Selesai membersihkan diri Sabira turun ke lantai satu sembari membawa buku paket dan laptopnya, ia berniat mengerjakan tugas sekolah dihalaman belakang rumah.
Saat kakinya menapaki anak tangga terakhir tanpa sengaja Sabira melihat Andrew yang sepertinya baru pulang terlihat dari pakaiannya yang masih menggunakan setelan jas.
Dahi Sabira mengernyit bingung, setelah tidak pulang hampir satu minggu tanpa kabar dan akhirnya hari ini pria itu pulang juga.

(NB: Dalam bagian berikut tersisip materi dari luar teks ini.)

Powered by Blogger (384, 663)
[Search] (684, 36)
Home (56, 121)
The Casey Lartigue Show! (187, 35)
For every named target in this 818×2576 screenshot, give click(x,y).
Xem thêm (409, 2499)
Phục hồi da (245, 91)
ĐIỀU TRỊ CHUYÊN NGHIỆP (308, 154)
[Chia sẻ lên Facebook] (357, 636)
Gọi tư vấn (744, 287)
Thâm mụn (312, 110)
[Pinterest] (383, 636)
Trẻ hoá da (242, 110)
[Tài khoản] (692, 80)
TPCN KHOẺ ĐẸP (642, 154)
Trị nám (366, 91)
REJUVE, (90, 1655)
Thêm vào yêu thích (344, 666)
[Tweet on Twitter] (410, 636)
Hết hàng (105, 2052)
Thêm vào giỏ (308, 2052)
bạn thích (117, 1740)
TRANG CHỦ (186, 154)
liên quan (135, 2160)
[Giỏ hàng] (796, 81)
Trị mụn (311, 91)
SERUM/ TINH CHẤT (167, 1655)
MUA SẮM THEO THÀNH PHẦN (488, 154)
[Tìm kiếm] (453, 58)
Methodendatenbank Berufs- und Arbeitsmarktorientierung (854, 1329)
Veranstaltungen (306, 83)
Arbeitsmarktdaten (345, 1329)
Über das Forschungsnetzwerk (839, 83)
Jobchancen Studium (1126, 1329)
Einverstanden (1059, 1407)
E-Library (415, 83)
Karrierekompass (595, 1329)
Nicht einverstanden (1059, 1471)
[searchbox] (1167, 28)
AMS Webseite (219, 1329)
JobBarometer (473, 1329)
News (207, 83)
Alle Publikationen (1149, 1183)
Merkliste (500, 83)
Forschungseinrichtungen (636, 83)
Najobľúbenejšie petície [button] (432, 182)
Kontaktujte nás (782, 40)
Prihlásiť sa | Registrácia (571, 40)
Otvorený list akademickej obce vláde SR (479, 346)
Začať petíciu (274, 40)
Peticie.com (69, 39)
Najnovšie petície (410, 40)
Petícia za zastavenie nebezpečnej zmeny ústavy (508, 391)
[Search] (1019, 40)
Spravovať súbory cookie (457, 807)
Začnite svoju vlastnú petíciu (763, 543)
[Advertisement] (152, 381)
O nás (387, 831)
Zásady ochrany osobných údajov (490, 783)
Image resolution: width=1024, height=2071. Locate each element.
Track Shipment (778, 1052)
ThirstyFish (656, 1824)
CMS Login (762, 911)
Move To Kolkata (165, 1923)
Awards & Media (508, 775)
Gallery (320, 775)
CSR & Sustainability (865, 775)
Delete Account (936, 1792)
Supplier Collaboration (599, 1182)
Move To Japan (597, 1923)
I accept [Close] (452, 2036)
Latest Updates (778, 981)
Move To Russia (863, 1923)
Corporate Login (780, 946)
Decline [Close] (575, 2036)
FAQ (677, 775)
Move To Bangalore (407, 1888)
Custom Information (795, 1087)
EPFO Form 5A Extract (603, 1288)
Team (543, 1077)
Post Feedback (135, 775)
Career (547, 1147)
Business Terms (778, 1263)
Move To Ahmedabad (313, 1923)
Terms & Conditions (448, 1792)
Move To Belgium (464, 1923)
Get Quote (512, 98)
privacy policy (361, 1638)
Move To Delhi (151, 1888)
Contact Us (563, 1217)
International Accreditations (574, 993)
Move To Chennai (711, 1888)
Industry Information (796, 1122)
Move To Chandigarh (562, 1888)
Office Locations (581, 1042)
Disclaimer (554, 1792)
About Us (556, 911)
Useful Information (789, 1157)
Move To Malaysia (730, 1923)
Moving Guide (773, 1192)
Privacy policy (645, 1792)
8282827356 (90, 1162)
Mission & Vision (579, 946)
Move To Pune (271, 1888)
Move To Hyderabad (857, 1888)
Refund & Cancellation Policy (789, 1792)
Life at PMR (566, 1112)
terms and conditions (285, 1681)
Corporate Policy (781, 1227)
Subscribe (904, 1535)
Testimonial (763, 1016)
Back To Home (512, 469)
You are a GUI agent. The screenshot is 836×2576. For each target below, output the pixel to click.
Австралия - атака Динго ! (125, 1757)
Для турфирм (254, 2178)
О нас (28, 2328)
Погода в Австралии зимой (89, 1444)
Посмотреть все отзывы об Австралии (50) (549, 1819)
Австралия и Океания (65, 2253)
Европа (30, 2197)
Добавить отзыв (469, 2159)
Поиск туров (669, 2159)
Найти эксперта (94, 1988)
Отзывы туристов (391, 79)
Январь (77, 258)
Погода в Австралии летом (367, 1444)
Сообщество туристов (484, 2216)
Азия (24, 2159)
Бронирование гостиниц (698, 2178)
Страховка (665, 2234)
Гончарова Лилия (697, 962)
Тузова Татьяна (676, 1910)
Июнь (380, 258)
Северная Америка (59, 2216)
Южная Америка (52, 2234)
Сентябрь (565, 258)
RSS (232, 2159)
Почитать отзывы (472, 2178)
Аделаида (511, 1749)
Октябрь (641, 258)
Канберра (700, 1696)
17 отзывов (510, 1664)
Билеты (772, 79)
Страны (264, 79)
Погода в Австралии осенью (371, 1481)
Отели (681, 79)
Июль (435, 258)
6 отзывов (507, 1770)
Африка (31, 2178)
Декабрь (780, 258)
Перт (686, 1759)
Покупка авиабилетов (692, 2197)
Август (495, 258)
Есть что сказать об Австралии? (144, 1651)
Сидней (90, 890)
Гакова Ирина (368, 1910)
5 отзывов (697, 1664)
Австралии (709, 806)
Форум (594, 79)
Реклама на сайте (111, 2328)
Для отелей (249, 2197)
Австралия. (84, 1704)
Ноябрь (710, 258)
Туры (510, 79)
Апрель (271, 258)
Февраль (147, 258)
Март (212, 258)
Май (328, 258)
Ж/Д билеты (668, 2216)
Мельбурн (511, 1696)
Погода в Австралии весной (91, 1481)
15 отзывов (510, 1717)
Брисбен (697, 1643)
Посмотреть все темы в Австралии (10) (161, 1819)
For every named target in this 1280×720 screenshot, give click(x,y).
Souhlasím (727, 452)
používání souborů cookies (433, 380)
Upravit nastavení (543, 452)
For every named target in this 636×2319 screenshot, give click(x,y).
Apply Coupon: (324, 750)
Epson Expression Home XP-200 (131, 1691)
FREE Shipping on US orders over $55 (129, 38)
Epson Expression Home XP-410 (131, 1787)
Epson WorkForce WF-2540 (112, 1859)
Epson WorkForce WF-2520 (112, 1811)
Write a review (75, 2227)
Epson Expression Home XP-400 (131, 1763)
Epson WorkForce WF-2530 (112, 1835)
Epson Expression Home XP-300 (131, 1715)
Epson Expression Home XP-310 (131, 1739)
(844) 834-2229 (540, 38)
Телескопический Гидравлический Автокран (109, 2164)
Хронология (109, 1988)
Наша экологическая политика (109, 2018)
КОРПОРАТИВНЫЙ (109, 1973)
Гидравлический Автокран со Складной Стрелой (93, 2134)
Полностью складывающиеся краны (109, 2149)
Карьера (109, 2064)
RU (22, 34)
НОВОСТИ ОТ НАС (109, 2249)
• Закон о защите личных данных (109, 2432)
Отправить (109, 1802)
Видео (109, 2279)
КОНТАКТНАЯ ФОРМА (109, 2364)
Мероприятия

"Baru pulang, Yah?"tanya Sabira pada Andrew yang ingin masuk ke dalam kamar pria itu yang kebetulan tidak jauh dari tangga.
Andrew yang sebelumnya tidak menyadari keberadaan Sabira disana langsung menoleh, dan menatap Sabira tanpa ekspresi. "Iya." jawabnya setelah diam cukup lama kemudian masuk ke dalam kamar tanpa mengatakan sepatah kata pun lagi.
Melihat itu Sabira hanya mendengus samar, padahal ia baru ingin bertanya kemana saja pria itu seminggu ini menghilang tanpa memberi kabar. Ya, setelah malam dimana Andrew memberitahu mbok Sari jika dia akan pulang terlambat, pria itu tidak ada kabar sama sekali lagi bahkan ponselnya tidak bisa dihubungi.
Jujur saja Sabira mencemaskan Ayahnya itu walau Andrew jarang ada dirumah, tapi baru kali ini dia tiba-tiba menghilang bahkan ponselnya tidak bisa dihubungi. Apalagi melihat raut wajahnya Andrew tadi meski terkesan datar namun sorot matanya terlihat sangat sayu, seperti orang kurang tidur. Apa sangat sibuk hingga tidak punya waktu untuk istirahat dengan cukup?
Sabira terenyuh, hatinya sedikit iba melihat sang Ayah kelelahan maka dari itu ia mengurungkan niatnya untuk mengerjakan tugas dihalaman belakang dan pergi ke dapur guna membuatkan Andrew minuman.
"Non mau minum apa? Sini biar mbok aja yang buatkan,"kata mbok Sari yang melihat keberadaan nona mudanya.
"Biar Sabir aja, mbok, ini buat Ayah." tolak Sabira seraya memasukkan gula kedalam gelas. Gadis itu begitu telaten membuatkan teh untuk sang Ayah.
Mbok Sari memperhatikan dengan senyum lembut yang terpancar diwajahnya.
"Sabir ke kamar Ayah dulu, mbok, anterin ini."ucapnya dengan tangan membawa nampan yang diatasnya segelas teh.
Sabira melangkah menuju kamar Andrew, ketika berada di depan kamar sang Ayah, ia mengetuk pintu tersebut.
Tok Tok
Tidak lama kemudian daun pintu dihadapan Sabira terbuka bersamaan dengan nampaknya Andrew.
"Ada apa?"tanya Andrew lalu melirik apa yang Sabira bawa.
"Mau anterin ini."Sabira mengulurkan nampan itu membuat sebelah alis Andrew terangkat. "Sabira yang buat, diminum ya." tambahnya lagi.
Tidak menolak, Andrew menerima pemberian Sabira ia memang membutuhkan sesuatu yang hangat mungkin dengan meminum teh ini bisa membantu tubuhnya menjadi sedikit rileks.
"Pergilah ayah mau istirahat."usai mengucapkan hal itu Andrew langsung menutup pintu kamarnya.
Sabira yang sudah terbiasa dengan sikap dengan sikap dingin Andrew, hanya mengangkat bahu acuh lalu pergi dari sana.
——
Jari-jari Sabira bergerak lincah diatas keyboard laptop, sesekali matanya yang menggunakan kacamata baca melirik buku paket disampingnya.
Sabira begitu fokus dengan apa yang ia lakukan saking fokusnya dahinya nampak mengernyit jika ada sesuatu yang kiranya tidak ia mengerti.
Drrttt
Sabira terlonjak kaget saat suara ponselnya berbunyi memecah keheningan kamarnya, karena benda pipih itu ada diatas ranjang dengan terpaksa Sabira beranjak untuk mengambilnya.